Il mal di testa di cui si parla è una forma di cefalea primaria, la cefalea tensiva che si presenta con una sensazione come di stretta intorno alla testa, ma che non è così forte da impedire lo svolgimento delle normali attività del bambino. L’altra forma di cefalea primaria che può colpire i ragazzi, è l’emicrania che però è poco diffusa tra i bambini ed è caratterizzata da dolore più forte accompagnato spesso da aumentata sensibilità alla luce, ai rumori ed agli odori e da nausea e vomito. L’emicrania colpisce maggiormente gli adolescenti e non presenta un aumento di casi nella stagione autunnale.

Le cause dell’aumento delle cefalee nel periodo autunnale sono da ricercarsi nelle variazioni delle abitudini che intervengono con la ripresa delle lezioni.

La mancanza di idratazione, di un’alimentazione adeguata e la privazione di ore di sonno sono le cause principali di queste cefalee. Inoltre anche il passare troppo tempo davanti a schermi elettronici può far insorgere il mal di testa.

Come affrontare il mal di testa nei bambini al rientro a scuola?

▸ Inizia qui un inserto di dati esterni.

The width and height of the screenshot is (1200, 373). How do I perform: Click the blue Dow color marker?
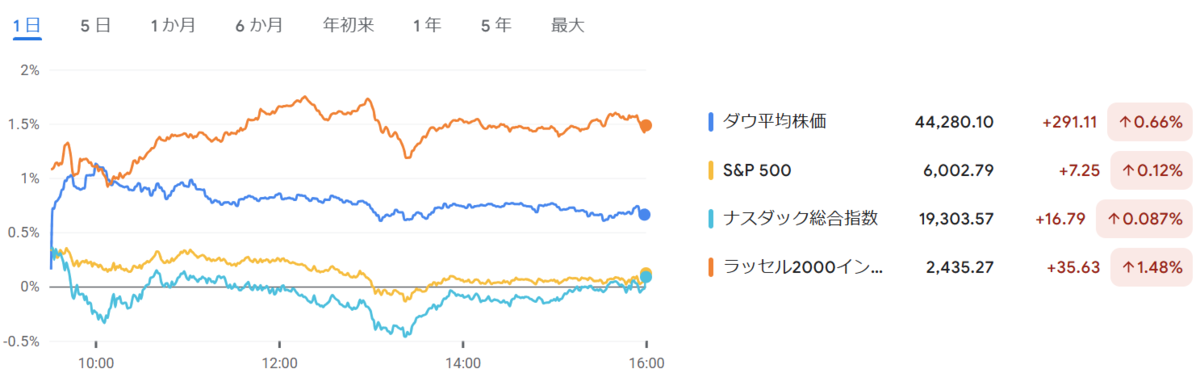tap(710, 122)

È importante mantenere un’ adeguata idratazione ricordando al bambino di bere, fare in modo che faccia tre pasti al giorno e che riposi a sufficienza durante la notte, evitando i sonnelini pomeridiani.

Inoltre si deve cercare di ridurre le situazioni che creano stress al bambino.

Al primo episodio di forte mal di testa è opportuno far visitare il piccolo. Se le norme comportamentali non bastano è possibile, sempre sotto controllo medico, utilizzare farmaci antidolorifici che però non devono diventare un’abitudine,in quanto potrebbero peggiorare i sintomi se assunti troppo spesso.

Se la cefalea impedisce al bambino di svolgere le sue attività è meglio far valutare la situazione da uno specialista in modo da modificare lo stile di vita ed assumere i farmaci adatti per risolvere il problema.

Solitamente questo tipo di cefalee tende a sparire in età adolescenziale.